I know what you’re thinking. But what did she do for fun?
Why, hang out in a dark cave and kill passing humans, of course! What’s more, the location of this cave seems to be up for debate among ancient scholars, which is super reassuring if you’re an ancient Greek civilian trying to plan your vacation.
Truly, Echidna went above and beyond the call of monster duty. No one would have blamed her if she had just popped out a few ancient terrors and called it a day — “enough, already, oh please have mercy” — but no. She became a working mom.
Who could love such a terrifying creature?
Echidna paired off with Typhon, the final son of earth-mother figure Gaia and one hundred-headed creature known —- appropriately — as the father of monsters. Typhon was quite a handful himself, best known for challenging Zeus’s rule. Zeus then struck him down and buried him under Mt. Etna, because that’s just not something you do.
As for her children? Hercules killed a whole bunch of them.
The first of Hercules’s twelve labors was to kill the Nemean lion. The hydra was the second. If you count Prometheus’s eagle, Hercules disposed of that when it started eating his centaur buddy Chiron’s liver instead. For his tenth labor, Hercules had to collect some cattle which just happened to be guarded by Orthrus. You can guess how that went for him.
So what became of Echidna?
Some sources believe that Echidna set up her murder cave under Mt. Etna so that she can keep Typhon company. Others just note that she is an immortal menace to mankind, without specifying any end to her reign of terror or where she might be. In some versions, the one hundred-eyed giant Argus killed her in her sleep.
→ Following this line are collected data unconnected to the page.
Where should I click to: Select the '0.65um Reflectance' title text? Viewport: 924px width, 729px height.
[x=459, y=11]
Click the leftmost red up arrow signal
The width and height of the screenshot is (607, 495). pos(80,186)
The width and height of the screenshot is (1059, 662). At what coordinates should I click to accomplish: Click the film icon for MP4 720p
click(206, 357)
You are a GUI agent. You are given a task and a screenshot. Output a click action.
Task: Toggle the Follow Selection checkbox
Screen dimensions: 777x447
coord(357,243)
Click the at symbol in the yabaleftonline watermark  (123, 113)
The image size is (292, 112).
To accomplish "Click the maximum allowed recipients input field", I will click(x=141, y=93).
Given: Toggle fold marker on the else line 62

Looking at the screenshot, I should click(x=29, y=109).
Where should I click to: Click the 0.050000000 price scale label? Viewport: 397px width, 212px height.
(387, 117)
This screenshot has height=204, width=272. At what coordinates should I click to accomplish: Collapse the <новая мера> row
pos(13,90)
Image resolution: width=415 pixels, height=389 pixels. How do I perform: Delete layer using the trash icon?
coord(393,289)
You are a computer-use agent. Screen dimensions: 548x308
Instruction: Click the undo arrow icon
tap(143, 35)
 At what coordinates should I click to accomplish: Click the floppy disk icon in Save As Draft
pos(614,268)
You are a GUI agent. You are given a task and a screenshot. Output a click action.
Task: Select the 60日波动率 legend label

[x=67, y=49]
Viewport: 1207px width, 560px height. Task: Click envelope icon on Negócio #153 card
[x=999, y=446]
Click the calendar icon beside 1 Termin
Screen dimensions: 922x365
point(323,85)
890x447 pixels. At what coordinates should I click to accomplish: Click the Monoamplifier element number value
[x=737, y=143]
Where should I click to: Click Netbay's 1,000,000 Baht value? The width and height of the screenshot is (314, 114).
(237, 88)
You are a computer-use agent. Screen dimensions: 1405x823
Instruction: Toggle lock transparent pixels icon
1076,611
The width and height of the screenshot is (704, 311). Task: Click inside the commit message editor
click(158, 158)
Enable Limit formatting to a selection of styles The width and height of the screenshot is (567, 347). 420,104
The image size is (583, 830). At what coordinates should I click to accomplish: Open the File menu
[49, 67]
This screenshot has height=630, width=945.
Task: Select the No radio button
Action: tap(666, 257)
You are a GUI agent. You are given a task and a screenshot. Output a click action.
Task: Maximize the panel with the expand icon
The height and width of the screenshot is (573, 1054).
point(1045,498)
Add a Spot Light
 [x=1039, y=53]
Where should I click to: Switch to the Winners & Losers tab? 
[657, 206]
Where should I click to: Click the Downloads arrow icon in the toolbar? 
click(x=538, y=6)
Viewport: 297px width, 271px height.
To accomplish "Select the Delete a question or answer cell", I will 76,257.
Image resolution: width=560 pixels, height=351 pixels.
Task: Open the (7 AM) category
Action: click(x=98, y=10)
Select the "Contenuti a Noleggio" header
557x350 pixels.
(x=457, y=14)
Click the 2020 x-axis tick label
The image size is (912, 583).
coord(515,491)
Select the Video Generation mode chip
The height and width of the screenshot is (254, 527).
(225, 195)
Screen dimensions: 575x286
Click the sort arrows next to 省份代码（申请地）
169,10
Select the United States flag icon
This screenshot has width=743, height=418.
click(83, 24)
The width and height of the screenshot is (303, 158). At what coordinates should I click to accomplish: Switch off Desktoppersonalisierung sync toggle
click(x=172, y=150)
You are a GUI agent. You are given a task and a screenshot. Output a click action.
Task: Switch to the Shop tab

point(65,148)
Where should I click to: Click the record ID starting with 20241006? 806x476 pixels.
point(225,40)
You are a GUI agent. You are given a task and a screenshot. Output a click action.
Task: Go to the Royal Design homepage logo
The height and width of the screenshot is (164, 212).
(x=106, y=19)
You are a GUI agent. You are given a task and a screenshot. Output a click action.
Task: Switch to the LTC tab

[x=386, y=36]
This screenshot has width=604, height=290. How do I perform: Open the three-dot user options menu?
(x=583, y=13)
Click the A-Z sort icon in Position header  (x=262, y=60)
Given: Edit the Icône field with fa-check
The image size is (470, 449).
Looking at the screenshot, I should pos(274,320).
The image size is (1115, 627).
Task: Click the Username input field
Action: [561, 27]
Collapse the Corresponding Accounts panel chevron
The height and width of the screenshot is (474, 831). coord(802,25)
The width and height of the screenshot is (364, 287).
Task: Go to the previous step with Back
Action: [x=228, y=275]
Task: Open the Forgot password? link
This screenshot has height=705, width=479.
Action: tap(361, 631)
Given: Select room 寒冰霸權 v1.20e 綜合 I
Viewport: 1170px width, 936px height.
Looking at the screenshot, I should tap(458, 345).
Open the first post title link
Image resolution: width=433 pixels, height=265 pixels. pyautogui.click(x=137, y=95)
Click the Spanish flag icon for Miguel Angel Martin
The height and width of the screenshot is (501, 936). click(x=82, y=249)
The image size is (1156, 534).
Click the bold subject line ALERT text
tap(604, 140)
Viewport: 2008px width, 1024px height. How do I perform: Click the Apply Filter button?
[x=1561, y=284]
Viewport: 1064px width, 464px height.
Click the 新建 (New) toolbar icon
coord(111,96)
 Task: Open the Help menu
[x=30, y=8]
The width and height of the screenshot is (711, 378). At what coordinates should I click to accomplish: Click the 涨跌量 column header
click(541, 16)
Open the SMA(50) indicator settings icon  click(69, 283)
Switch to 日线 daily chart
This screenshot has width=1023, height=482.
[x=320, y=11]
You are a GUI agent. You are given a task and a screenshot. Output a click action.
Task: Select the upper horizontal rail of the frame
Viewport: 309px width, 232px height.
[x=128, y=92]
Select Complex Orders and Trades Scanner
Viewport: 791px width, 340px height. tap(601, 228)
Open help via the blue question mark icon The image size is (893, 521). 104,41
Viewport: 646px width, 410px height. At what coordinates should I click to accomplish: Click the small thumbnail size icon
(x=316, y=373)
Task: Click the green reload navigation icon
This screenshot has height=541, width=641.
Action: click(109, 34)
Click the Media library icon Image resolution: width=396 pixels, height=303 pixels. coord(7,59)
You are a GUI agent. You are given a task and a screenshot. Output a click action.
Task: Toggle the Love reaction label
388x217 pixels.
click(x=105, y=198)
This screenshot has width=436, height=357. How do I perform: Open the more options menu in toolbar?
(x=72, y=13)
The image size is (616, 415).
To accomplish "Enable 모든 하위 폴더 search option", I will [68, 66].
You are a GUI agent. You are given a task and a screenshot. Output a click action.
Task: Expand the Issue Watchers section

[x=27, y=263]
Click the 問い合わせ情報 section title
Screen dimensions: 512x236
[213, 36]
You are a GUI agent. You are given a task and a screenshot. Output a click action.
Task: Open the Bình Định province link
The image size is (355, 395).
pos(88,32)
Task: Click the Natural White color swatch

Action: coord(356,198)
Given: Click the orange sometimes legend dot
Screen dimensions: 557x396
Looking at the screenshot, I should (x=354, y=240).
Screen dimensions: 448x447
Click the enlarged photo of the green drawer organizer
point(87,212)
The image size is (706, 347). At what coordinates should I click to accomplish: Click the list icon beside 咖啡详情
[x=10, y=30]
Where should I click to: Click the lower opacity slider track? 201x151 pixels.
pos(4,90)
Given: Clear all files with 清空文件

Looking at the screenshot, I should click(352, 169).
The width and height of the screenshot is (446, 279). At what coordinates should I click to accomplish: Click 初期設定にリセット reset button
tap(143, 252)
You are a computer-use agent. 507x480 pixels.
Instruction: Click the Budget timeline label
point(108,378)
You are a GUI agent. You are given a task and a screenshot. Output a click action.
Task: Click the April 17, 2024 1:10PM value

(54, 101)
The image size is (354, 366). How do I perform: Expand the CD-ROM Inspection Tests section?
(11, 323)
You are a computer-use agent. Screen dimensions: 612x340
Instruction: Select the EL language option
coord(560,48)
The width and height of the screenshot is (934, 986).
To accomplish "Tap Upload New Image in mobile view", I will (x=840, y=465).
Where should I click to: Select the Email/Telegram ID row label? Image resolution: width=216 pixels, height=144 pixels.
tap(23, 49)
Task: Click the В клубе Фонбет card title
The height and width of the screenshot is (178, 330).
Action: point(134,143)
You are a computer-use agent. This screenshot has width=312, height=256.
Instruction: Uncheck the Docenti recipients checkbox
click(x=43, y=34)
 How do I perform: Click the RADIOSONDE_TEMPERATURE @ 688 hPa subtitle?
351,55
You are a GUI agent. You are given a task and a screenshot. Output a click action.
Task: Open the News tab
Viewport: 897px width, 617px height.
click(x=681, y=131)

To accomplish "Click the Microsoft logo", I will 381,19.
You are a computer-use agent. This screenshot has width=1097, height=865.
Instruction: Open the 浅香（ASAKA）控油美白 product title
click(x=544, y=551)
Echidna could have been an interesting philosophical case, if it weren’t for her habit of killing people — imagine an alternate Echidna, one who never did anything but give birth to some creatures that were monstrous. Does that, alone, make her monstrous? Is she responsible for her children’s actions — can we assume that she raised them to wreak havoc on mankind, or did they inherit an innately monstrous nature from her? Should she cease to love her children because they have committed terrible atrocities?
All interesting questions that don’t apply here. I think we can safely say that murdering anyone who happens to walk by your house counts as monstrous behavior.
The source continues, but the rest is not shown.